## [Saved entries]
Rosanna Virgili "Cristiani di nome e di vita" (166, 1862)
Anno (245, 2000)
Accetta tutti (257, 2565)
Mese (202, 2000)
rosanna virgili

## [Written exercise]
Reproduce every line of the data above, requests included, with each answer coordinate multiplied by 1.5 and rounded to the nearest whole number, halves rounding up.

## [Result of the exercise]
Rosanna Virgili "Cristiani di nome e di vita" (249, 2793)
Anno (368, 3000)
Accetta tutti (386, 3848)
Mese (303, 3000)
rosanna virgili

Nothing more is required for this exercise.